▸ **What you are asked to do**
Copy out all lines of the records in which the word "agent" appears.

▸ **Source information**
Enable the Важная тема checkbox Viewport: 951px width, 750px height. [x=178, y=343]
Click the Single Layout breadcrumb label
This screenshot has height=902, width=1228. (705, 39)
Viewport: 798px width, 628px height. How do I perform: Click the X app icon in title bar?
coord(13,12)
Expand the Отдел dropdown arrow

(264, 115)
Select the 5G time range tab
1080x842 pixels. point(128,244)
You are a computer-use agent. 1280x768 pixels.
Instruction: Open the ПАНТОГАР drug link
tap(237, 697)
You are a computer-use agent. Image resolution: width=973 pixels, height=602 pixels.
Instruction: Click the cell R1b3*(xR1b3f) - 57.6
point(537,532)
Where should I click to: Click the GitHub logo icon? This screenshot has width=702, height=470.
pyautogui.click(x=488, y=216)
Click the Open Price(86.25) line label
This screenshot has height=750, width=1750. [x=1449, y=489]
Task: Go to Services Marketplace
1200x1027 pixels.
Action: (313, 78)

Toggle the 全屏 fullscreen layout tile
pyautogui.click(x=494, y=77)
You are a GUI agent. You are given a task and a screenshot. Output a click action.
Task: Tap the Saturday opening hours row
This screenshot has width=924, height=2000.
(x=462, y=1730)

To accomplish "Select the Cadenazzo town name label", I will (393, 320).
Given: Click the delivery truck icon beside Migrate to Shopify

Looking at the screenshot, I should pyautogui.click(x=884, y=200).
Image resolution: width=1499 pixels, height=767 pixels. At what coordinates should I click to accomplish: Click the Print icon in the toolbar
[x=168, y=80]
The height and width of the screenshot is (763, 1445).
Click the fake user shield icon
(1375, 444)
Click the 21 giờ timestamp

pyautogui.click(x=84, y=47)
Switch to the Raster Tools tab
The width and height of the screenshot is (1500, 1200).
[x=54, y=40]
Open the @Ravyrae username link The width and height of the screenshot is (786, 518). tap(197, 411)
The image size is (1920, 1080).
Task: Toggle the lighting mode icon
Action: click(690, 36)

▸ **Solution below**
You are a computer-use agent. 1280x768 pixels.
You are a computer-use agent. Image resolution: width=973 pixels, height=602 pixels.
You are a GUI agent. You are given a task and a screenshot. Output a click action.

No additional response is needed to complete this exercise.